Then, after the washing-up and tidying, it was a slow struggle to get through what remained of the day. Mona and Sheila read. The others played the long card game of Twenty-one for penny stakes. Moran won the most. There were stifled yawns while tea was made after cards and Moran made loud and exaggerated yawns for comic effect. The whole house was glad to slip away early to bed after the Rosary was said.

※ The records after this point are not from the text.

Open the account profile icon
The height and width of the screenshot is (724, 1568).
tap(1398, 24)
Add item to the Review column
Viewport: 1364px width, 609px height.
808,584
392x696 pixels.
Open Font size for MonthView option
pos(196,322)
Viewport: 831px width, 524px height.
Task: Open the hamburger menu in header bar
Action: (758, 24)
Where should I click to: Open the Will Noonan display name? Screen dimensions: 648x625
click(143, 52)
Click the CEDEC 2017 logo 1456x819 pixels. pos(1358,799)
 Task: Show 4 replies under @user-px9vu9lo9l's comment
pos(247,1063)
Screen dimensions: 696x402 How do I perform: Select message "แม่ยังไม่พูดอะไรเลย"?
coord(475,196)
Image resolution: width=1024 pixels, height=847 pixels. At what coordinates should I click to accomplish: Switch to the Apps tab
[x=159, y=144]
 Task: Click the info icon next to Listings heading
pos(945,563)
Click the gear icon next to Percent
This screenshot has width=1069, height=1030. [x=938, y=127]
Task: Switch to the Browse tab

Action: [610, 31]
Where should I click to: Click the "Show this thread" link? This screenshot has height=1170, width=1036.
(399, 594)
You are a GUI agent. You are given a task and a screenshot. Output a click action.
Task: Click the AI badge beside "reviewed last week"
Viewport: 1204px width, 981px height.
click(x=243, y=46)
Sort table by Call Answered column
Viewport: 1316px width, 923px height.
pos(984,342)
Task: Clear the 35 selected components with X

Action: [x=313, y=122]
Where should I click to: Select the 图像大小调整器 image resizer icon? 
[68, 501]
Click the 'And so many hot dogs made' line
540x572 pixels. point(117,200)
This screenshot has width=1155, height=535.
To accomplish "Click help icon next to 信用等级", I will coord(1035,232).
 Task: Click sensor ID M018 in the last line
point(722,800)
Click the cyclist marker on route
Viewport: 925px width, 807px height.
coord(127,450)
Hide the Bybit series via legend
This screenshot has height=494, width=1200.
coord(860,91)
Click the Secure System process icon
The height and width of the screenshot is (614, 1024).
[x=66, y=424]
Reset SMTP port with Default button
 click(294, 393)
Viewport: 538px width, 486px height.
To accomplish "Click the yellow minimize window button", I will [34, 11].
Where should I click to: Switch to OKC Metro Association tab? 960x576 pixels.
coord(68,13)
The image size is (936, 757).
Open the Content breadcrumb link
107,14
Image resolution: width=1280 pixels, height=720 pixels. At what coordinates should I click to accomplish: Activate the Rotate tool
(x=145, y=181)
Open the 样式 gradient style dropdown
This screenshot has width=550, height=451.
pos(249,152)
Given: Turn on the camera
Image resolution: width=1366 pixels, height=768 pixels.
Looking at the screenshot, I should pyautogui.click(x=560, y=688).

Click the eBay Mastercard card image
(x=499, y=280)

As if to make up for the sealing of the house on Christmas Day all doors were thrown wide open on St Stephen’s Day. People continually trooped between houses, bringing presents or friendly words or just making calls. Not many visitors ever called to Moran’s house but the girls were fêted everywhere they called to. ‘You’re home! You’re home for Christmas!’ and hands were gripped and held instead of shaken to show the strength of feeling. Michael went with the girls to some of the houses but had to travel very much in their shadow. Tired of being ignored he went home with ill-grace to Rose. They both went to the door together whenever the wren-boys knocked, local children in gaudy carnival rags wearing masks or warpaint. Few could dance or sing or play properly. Usually they performed a painful parody of all three while they rattled coins vigorously about in a tin canister. Michael lost his grievance as he began to enjoy their incompetence while trying to identify the children underneath their colourful disguises. Between the motley bands of children, the real wren-boys came on the Arigna coal lorry. The girls made sure that they were in the house. Many of the wren-boys did not bother to wear disguises. An accordion struck up as they swarmed from the lorry, then more accordions, fiddles, fifes and a drum. Dancers skipped up the path and caught Rose and the girls and danced them round the room in perfect time. There were screeches of laughter and provocative cheers to the music. Everyone went silent when an old song was sung in a pure tenor with bare accompaniment; then more music and dancing and clowning. Moran liked the traditional music and handed them a larger sum than usual. Before the Ardcarnes left they urged everyone to come to the big dance in the barn that night. As usual all the money they lifted would be spent on whiskey and porter and lemonade and sandwiches and cake and tea. The same musicians would play. All would drink and eat and dance. The little party ended as suddenly as it began with murmurs and clear words of thanks and warnings of Don’t let us miss you tonight ; and then the melancholy sounds of the instruments being packed.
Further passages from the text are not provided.